Loch Garten is mainly associated with the osprey and is the home of the flagship RSPB reserve set up to protect and provide access to this most remarkable of birds.
But the osprey isn’t the only bird to be seen in this part of the world, and as I’d never been here before I was really hoping to see crested tit and Scottish crossbill in the coniferous forest around the lake. Suffice to say, despite looking long and hard I saw neither. But far from being despondent I see it as an excellent reason to go back there and try again!
In the same part of Abernethy Forest and a short distance from Loch Garten is Loch Malachie, so myself and my companion decided to explore there after drawing a blank on tits and crossbills at Garten. But instead of them, we found common sandpipers and in my book that’s a fair exchange:
The sandpipers are very neat little waders and there were several of them patrolling the large boulders on the shore of the lake. They weren’t overly impressed with our presence and to show their disquiet made several low looping flights along the shore and around behind us through the woods, which felt like an unusual place to see a sandpiper in flight. So we collected a few photographs and retreated to leave them in peace.
On the same piece of shore line as the sandpipers was this female goldeneye with a pair of chicks. The goldeneye overwinters over much of the UK but has a very small breeding population of only a couple of hundred pairs, largely due to a program of nestboxes on Speyside – the goldeneye is unusual amongst ducks in that it nests in holes in trees. There was no male accompanying this family which is pity because they’re spectacular!

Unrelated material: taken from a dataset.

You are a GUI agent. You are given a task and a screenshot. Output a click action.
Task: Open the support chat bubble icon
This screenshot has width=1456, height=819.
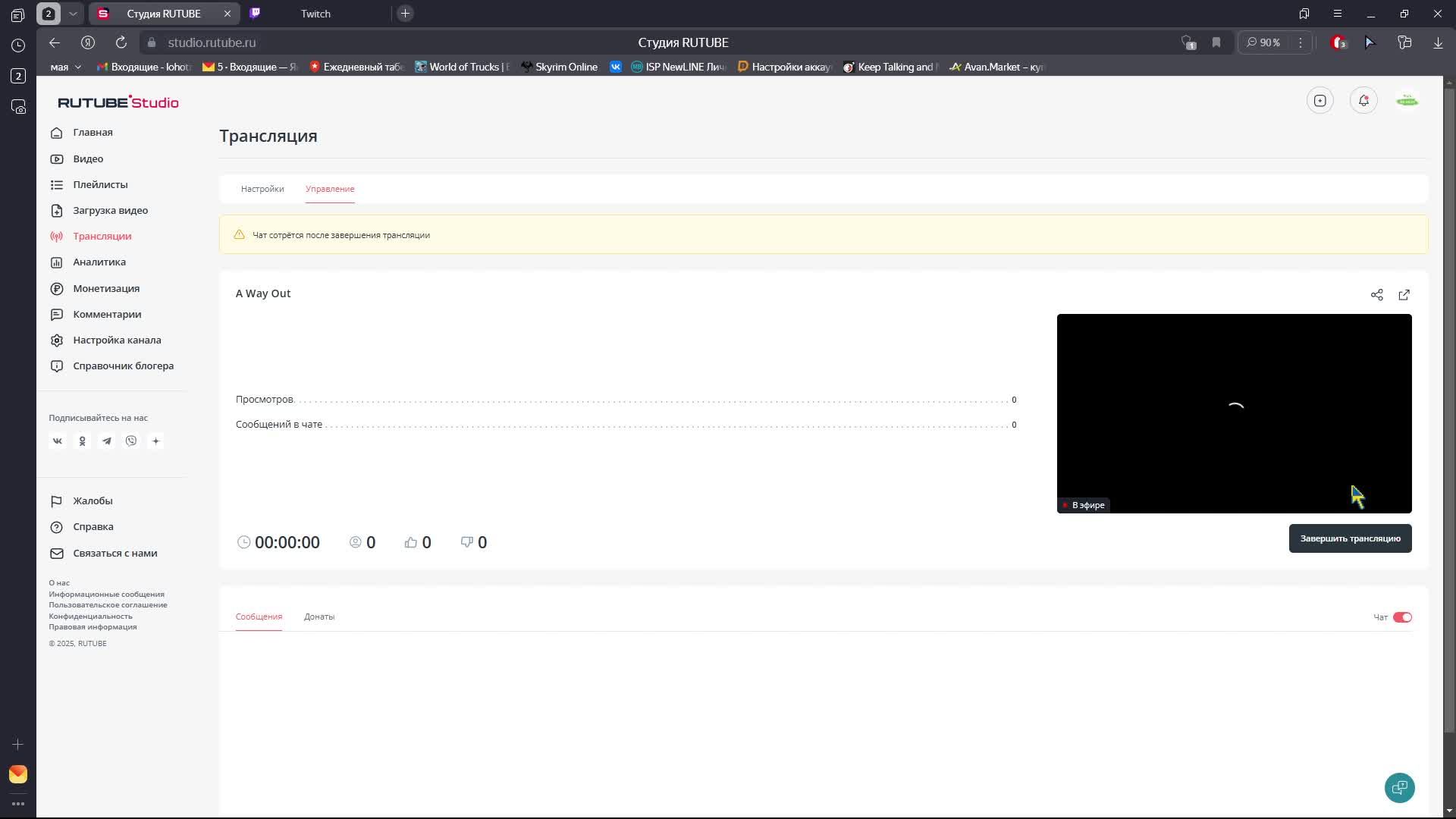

It was a grey, damp, overcast morning in the Abernethy Forest around Loch Malachie and may be because of that it was eerily quiet. There were very few songbirds and the ones we saw most of were wren and chaffinch, which are also common visitors to my garden. But then we saw a spotted flycatcher which is definitely not a visitor to my garden:
The spotted flycatcher is a migrant breeder to the UK, it overwinters in Africa and is red listed due to overall decline as a result of decreasing prey species caused by pollution and insecticide use (>30% over 10 years). Despite that, the European population is estimated to be 42-66 million individual birds (according to Birdlife International).
Apart from the beautiful wildlife, what I really noticed in the forest was the complete absence of human noise polution (it was silent apart from the wind and the birds), and the smell of the pine forest, and there are few natural aromas as delicious as the fresh smell of pine mixed in with the leaf mould underfoot. But the best thing was the silence!